Only sometimes; and it's a valid optimization.
No, that is completely wrong. Valid optimizations must not break correct
code as -ffast-math does. This is why -ffast-math is not enabled by any -On
setting. Read the documentation.
Specifically, in this case, the results are identical.
They may appear identical on your machine with your compiler but that is
certainly not true in general. In particular, the -ffast-math option breaks
this program on my computer, giving incorrect results.

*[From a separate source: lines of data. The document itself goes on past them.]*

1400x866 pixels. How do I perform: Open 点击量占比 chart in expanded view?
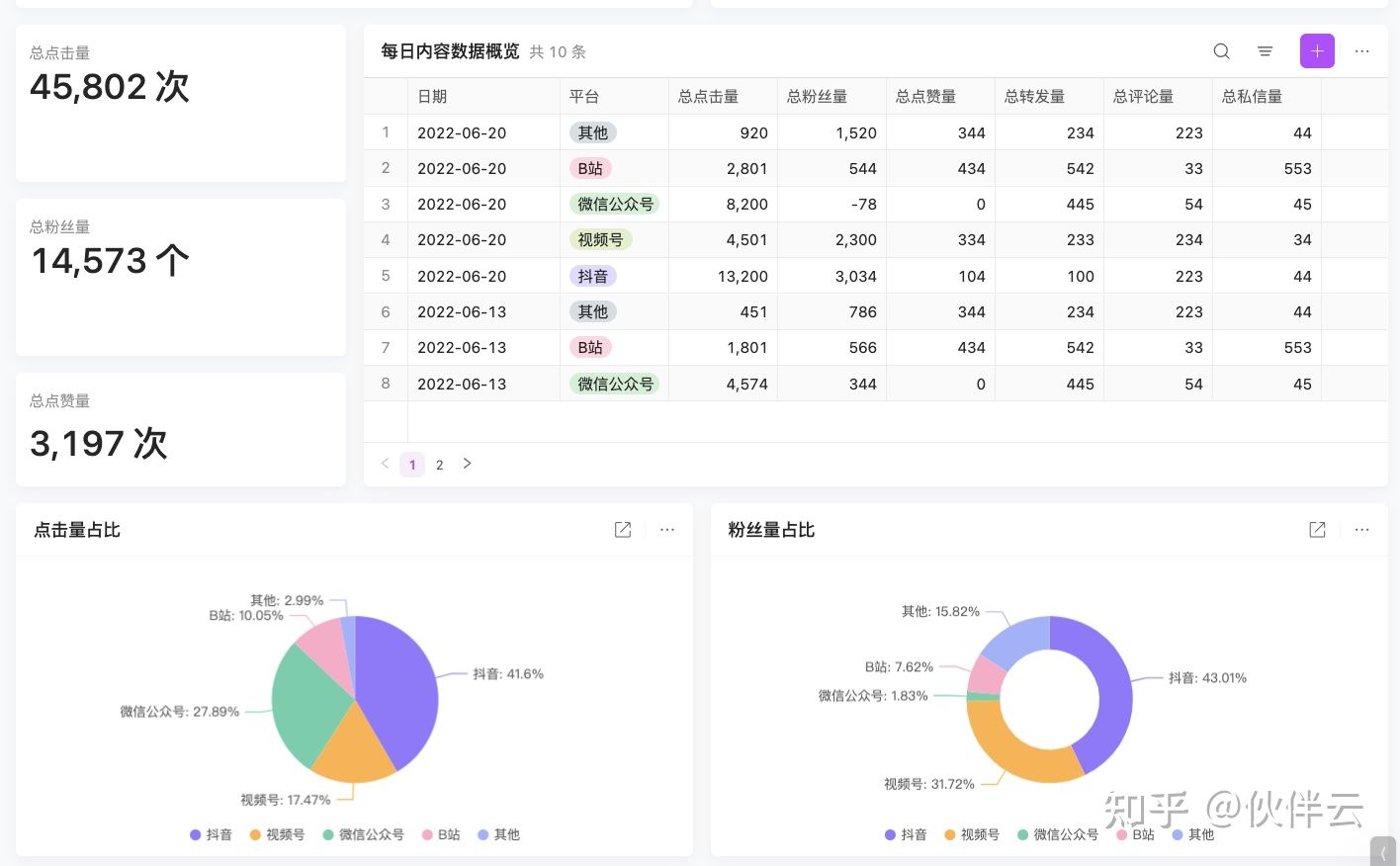(623, 530)
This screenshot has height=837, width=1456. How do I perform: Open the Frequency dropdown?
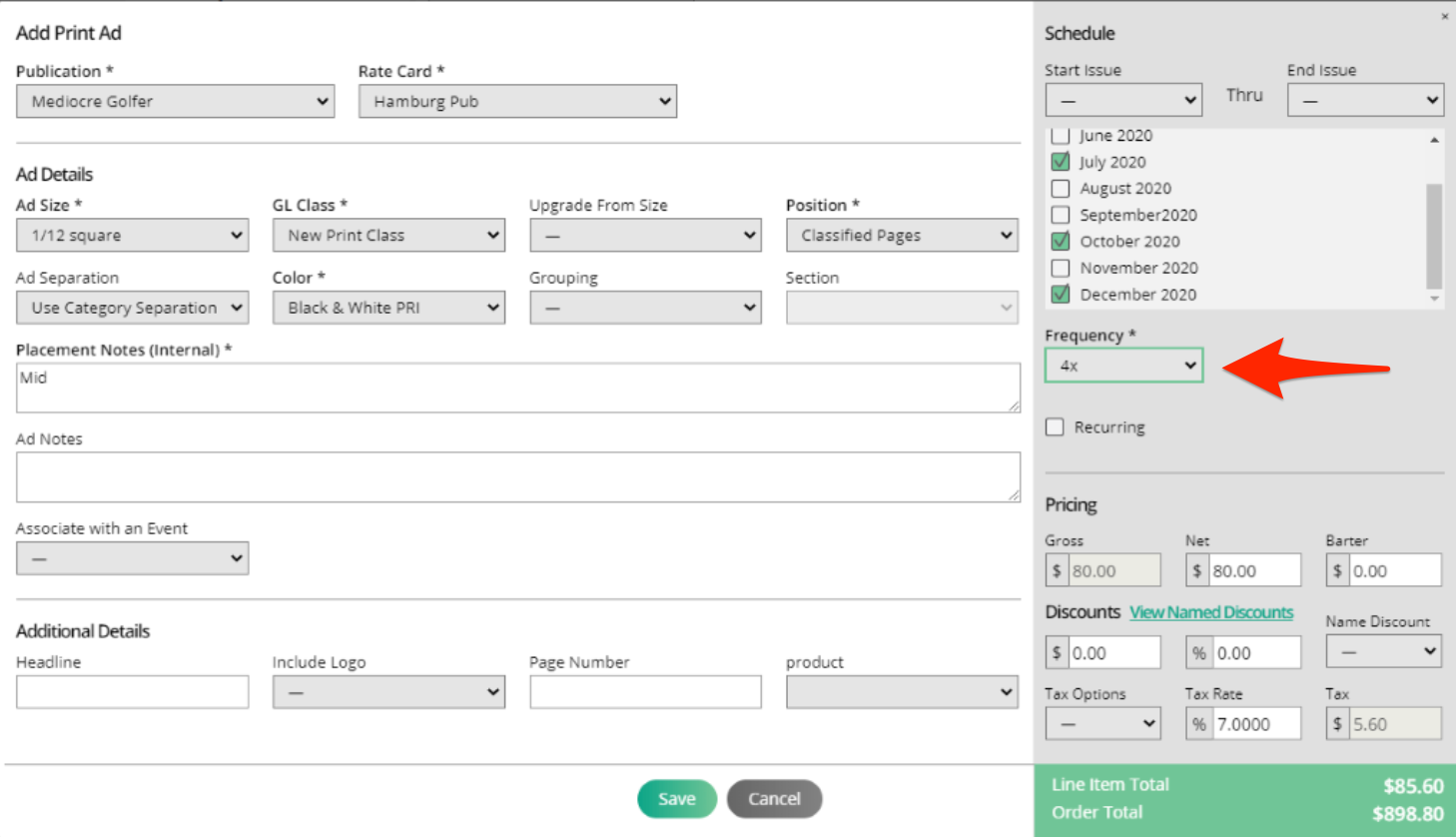click(x=1123, y=366)
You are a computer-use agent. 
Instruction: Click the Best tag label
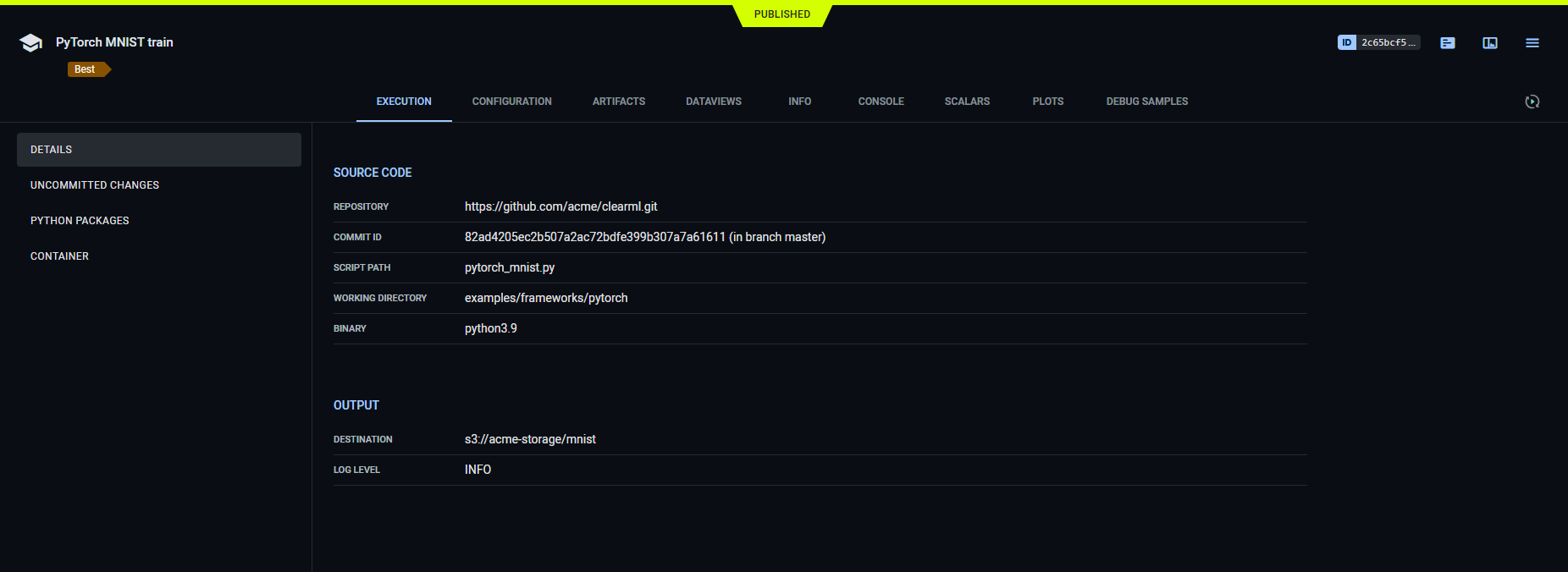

Mostly, in my experience, you start
to lose precision with -ffast-math when you start doing things beyond
simple arithmetic, such as sqrt() and cos(), or when you get into the
realm of overflows and NaNs.
In case anybody is curious the Intel compiler yields similar results
to VS, and to GCC with SSE3 enabled (but no -ffast-math), which is the
expected results:
icl /Ox /QxP /Qipo /Qunroll-aggressive smooth.cpp
Was about 7400 ms for me. With:
icl /Ox /QxP /Qipo /Qprec-div- /Qunroll-aggressive smooth.cpp
Dropping it down to 1100 ms (ICC's /Qprec-div- is similar in spirit to
GCC's -ffast-math).
Following are 3 source files and a Makefile, I used MinGW GCC 3.4.5;
you will want to implement your own tick()/tock() functions; the
windows.h #include is only for those. The output, for me, is:
$ ./smooth.exe
no -ffast-math: 8796.27
-ffast-math: 923.052
1e-014
delta: 0
they are precisely equal.
Compiling with -ffast-math gives 25% incorrect results on this machine (AMD
Athlon(tm) 64 X2 Dual Core Processor 4400+, g++ 4.2.3):
$ g++ -O3 test1.cpp -o test1
$ ./test1 >output.txt
$ g++ -O3 -ffast-math test1.cpp -o test1
$ ./test1 >output2.txt
$ diff output.txt output2.txt | wc
21242 42480 615958
Note: I replaced "rand()" in "fill" with "i" to make the program
deterministic.
Here are some of the differing results (correct results first):
49361.00000000000000000000
49362.00000000000000000000
49363.00000000000000000000
49364.00000000000000000000
49365.00000000000000000000
49360.99999999998544808477
49361.99999999997817212716
49362.99999999995634425431
49363.99999999992724042386
49364.99999999989813659340
As you can see, enabling -ffast-math really does break this program. As I
said, this is not a valid optimization.